Uma das linhas investigadas envolve a possibilidade de que as responsáveis registradas não fossem, de fato, as pessoas que administravam ou controlavam os negócios. A hipótese ainda precisa ser comprovada pela investigação. Para isso, deverão ser analisados documentos empresariais, movimentações financeiras, informações patrimoniais e outros elementos capazes de esclarecer a efetiva participação de cada pessoa nas atividades das empresas.

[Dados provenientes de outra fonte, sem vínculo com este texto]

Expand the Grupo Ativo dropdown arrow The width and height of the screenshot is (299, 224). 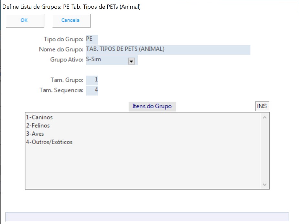(x=131, y=61)
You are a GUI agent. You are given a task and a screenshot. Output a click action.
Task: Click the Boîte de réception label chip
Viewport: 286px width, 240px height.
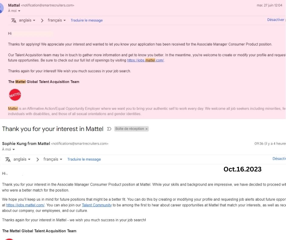coord(130,129)
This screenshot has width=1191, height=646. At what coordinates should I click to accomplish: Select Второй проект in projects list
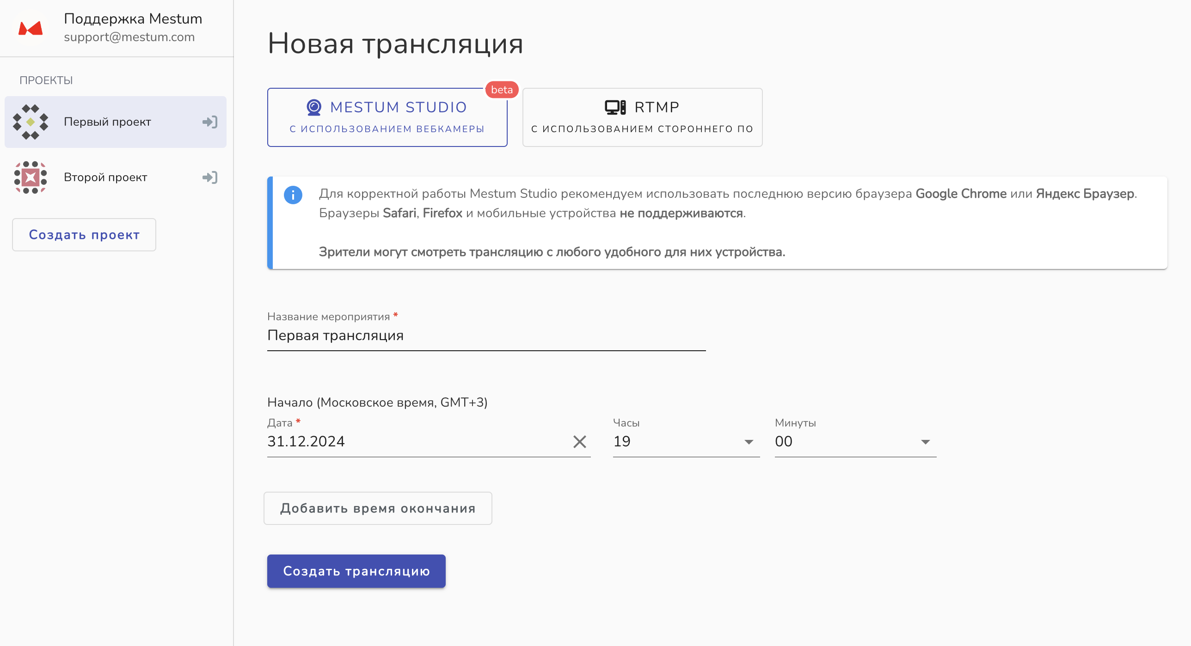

Os endereços vinculados aos estabelecimentos também fazem parte da apuração. Informações encaminhadas às autoridades apontaram possíveis inconsistências em registros empresariais, incluindo endereço que corresponderia a um terreno sem ocupação e outro relacionado a uma unidade da Saneago. Também serão verificadas informações referentes ao endereço atribuído a uma das responsáveis no Distrito Federal. A Polícia Civil deverá confrontar esses dados com documentos oficiais e demais elementos reunidos no procedimento.
A investigação tramita na Justiça comum porque, conforme a apuração, os fatos analisados estão relacionados a atividades empresariais e não diretamente ao exercício do mandato de deputado estadual. Em 8 de agosto, decisão judicial determinou que a Delegacia Estadual de Repressão a Crimes Contra a Ordem Tributária conduzisse o procedimento. Entre as próximas medidas estão a análise documental e a oitiva de pessoas relacionadas ao caso.
Atuação política e empresarial
André do Premium é empresário do setor supermercadista e exerce mandato de deputado estadual em Goiás. Sua atuação política tem como uma das principais bases o Entorno do Distrito Federal, especialmente Santo Antônio do Descoberto, onde sua família também possui atuação política. O parlamentar é casado com a prefeita do município, Jéssica do Premium, ambos do União Brasil.
O deputado disputa a reeleição para a Assembleia Legislativa de Goiás. Em declaração apresentada à Justiça Eleitoral, informou patrimônio aproximado de R$ 2,3 milhões, composto, entre outros bens, por dois imóveis residenciais e 12 veículos. A informação é pública e consta da declaração eleitoral apresentada pelo parlamentar.
O nome de André do Premium também esteve relacionado, em 2025, a um episódio envolvendo o jornalista Ronaldo Chaves, que atua no Entorno do Distrito Federal. Na ocasião, o jornalista divulgou mensagens atribuídas ao deputado que foram interpretadas como ameaças relacionadas à publicação de reportagens. André confirmou ter enviado as mensagens, mas afirmou que não chegou a concretizar qualquer ação contra o profissional. O episódio não integra a investigação tributária atualmente conduzida pela Polícia Civil.
Investigação em andamento
Até o momento, a apuração policial não representa conclusão sobre eventual responsabilidade criminal de André do Premium ou das pessoas relacionadas às empresas. O procedimento ainda deverá reunir elementos para esclarecer quem efetivamente administrava os negócios, a origem e a situação dos débitos tributários e se houve alguma irregularidade passível de responsabilização.
A assessoria do deputado André do Premium não apresentou sua versão sobre a investigação e os demais pontos abordados.